* [Directive]
Count the lines in the listing below that contain the string "text". Reply with the number alone.

##############################

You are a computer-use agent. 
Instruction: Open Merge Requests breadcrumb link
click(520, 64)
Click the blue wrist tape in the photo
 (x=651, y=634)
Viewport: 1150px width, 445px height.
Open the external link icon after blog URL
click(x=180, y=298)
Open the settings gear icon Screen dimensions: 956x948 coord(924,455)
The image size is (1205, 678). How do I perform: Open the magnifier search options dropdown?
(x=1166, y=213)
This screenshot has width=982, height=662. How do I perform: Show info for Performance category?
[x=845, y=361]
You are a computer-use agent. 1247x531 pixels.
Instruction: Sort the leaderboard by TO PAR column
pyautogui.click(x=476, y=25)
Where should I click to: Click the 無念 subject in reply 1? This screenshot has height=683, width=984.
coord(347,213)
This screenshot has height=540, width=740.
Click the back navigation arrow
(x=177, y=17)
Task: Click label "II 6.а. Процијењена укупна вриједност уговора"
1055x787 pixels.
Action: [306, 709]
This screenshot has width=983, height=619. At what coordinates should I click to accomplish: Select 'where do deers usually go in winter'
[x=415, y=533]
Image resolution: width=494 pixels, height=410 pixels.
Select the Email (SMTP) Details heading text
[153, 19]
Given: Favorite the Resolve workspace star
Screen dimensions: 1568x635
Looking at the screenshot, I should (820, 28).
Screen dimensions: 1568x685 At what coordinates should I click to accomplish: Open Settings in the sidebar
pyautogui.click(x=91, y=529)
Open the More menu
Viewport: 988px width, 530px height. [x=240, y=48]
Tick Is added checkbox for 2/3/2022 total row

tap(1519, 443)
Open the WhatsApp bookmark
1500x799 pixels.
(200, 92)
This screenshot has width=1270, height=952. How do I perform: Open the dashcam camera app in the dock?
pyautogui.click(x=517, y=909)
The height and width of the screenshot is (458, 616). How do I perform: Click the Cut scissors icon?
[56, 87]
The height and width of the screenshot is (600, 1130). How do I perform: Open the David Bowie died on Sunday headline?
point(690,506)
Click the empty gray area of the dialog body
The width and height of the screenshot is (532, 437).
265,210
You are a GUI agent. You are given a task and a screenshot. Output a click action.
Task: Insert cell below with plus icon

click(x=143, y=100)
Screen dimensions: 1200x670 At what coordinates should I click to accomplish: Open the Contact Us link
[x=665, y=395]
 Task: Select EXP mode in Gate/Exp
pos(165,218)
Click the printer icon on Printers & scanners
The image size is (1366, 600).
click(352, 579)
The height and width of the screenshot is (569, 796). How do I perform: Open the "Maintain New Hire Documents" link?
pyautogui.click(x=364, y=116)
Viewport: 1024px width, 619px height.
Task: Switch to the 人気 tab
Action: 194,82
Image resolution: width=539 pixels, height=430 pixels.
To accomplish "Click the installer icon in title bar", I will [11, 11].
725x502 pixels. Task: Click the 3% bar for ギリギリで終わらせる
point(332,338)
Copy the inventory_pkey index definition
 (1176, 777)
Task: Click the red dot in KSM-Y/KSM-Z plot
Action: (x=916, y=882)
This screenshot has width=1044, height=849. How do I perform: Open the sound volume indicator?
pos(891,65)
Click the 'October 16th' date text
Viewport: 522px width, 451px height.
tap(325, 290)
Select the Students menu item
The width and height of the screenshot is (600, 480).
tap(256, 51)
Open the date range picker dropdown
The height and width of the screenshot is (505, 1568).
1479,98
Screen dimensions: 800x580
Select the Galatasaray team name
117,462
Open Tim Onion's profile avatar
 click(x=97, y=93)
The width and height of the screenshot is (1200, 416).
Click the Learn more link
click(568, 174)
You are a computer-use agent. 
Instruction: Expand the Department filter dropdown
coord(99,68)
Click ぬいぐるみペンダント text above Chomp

##############################

* [Response to the task]
3